Exercise prompt – Keep only the lines of the material below that contain the word "width". Copy those lines.

Listed entries –
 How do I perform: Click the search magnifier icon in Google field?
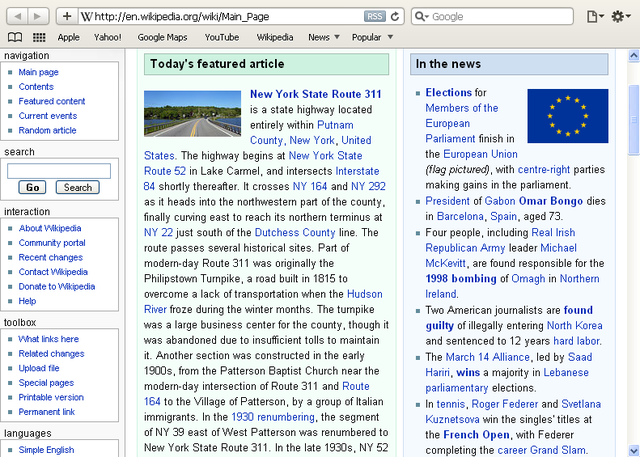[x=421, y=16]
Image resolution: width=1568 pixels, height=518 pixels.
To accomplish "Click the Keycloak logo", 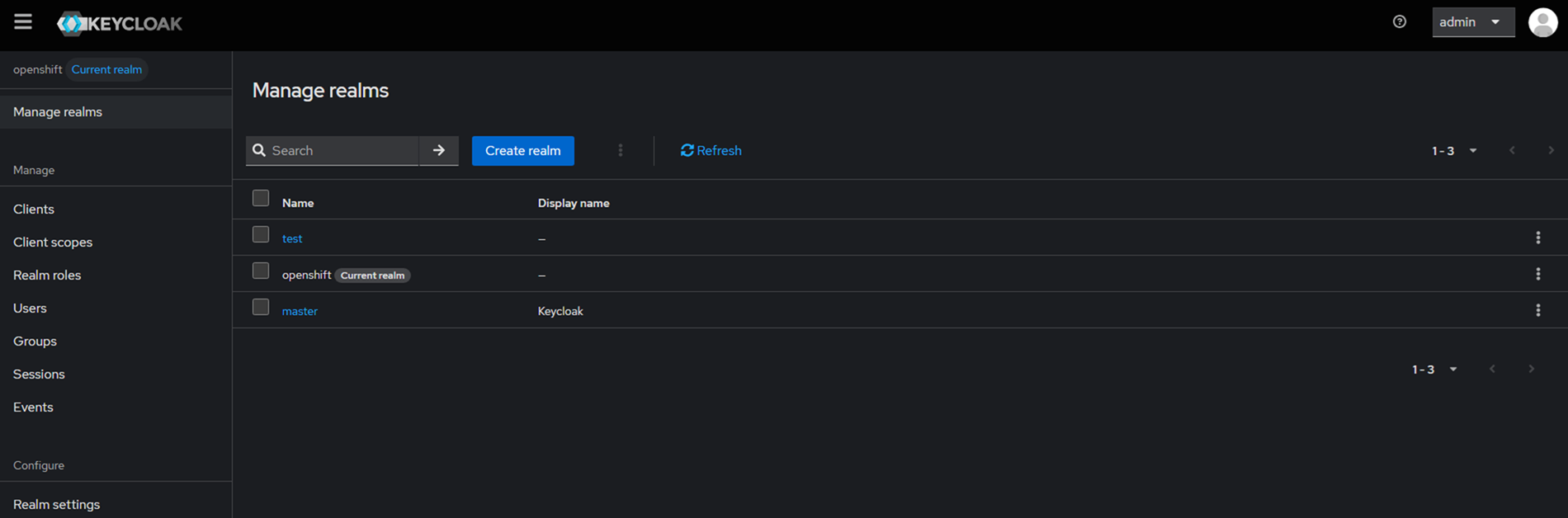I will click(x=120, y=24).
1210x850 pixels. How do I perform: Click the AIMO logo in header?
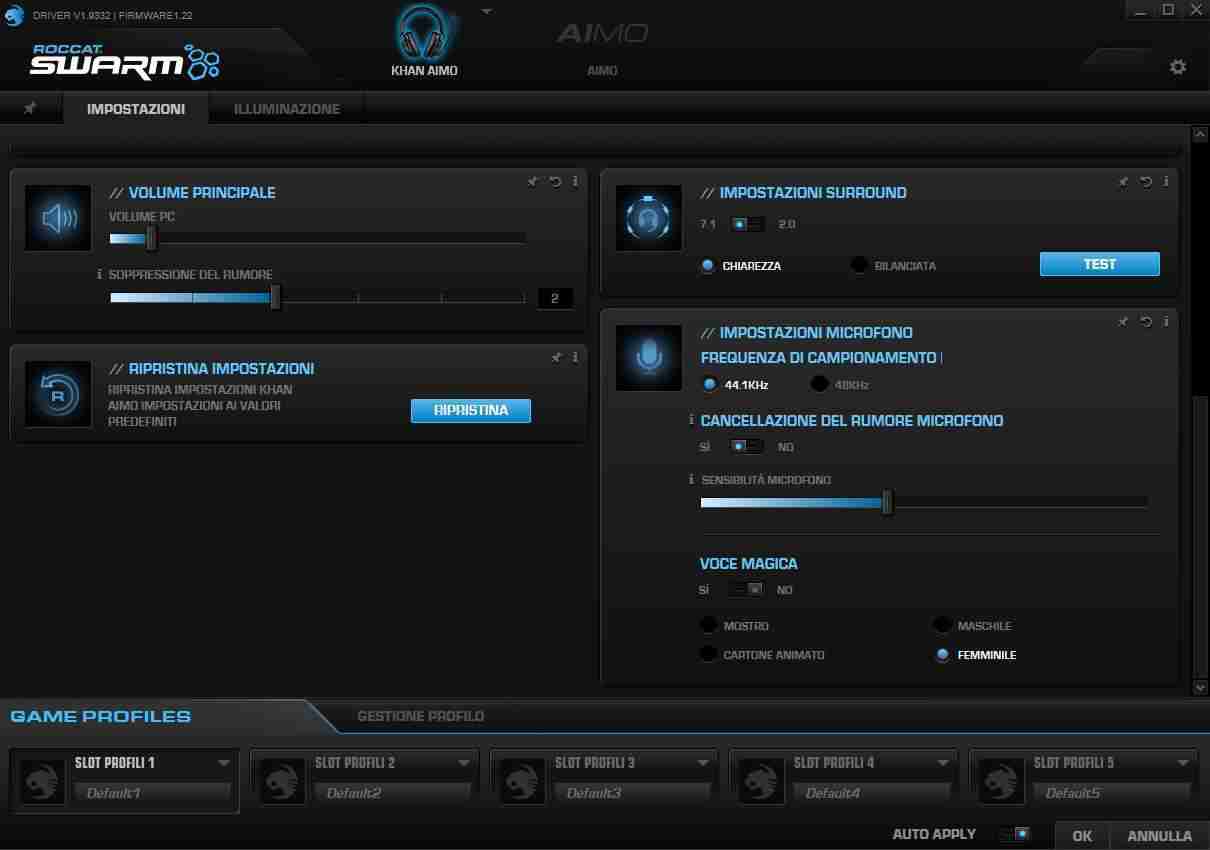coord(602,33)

---

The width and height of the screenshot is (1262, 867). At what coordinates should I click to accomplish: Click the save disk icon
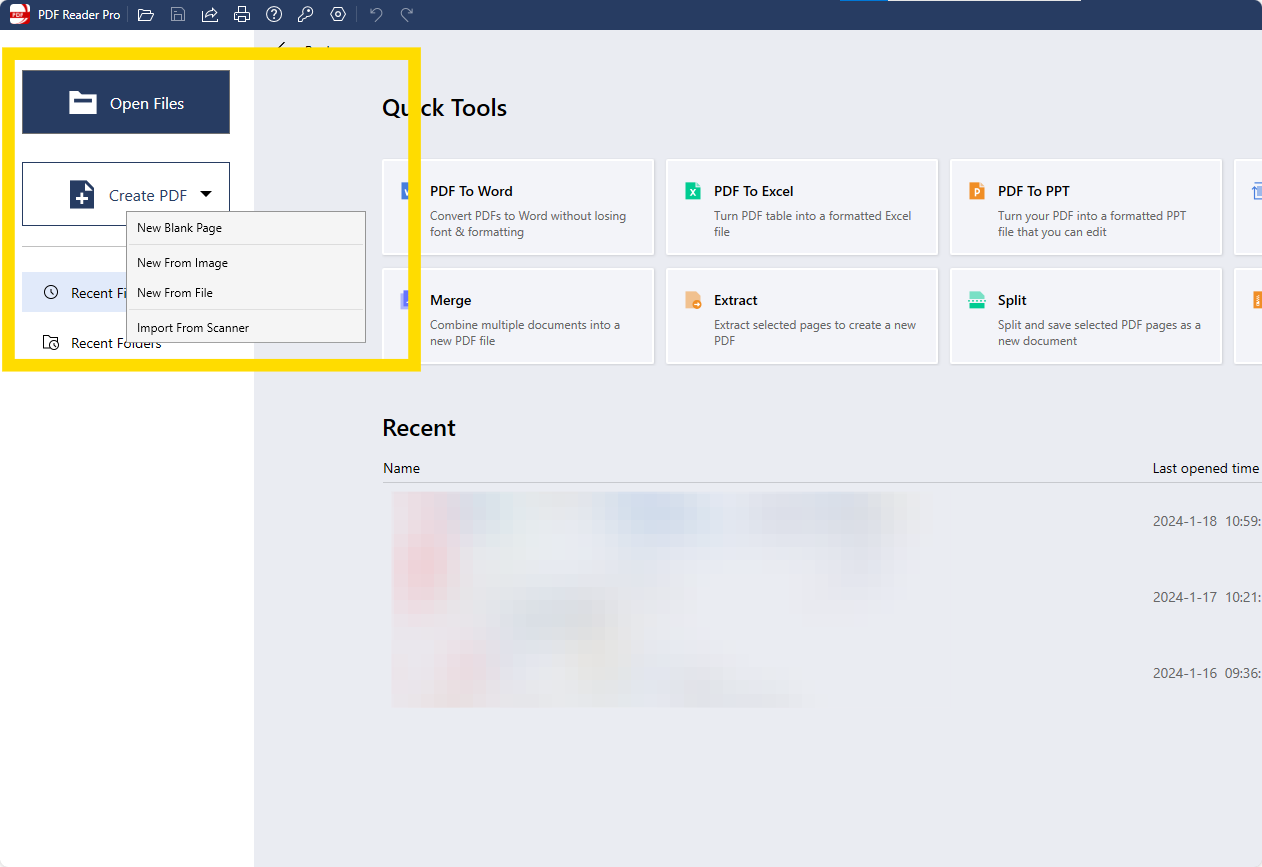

Task solution –
Image resolution: width=1568 pixels, height=518 pixels.
The width and height of the screenshot is (1262, 867). At what coordinates should I click to accomplish: Click the save disk icon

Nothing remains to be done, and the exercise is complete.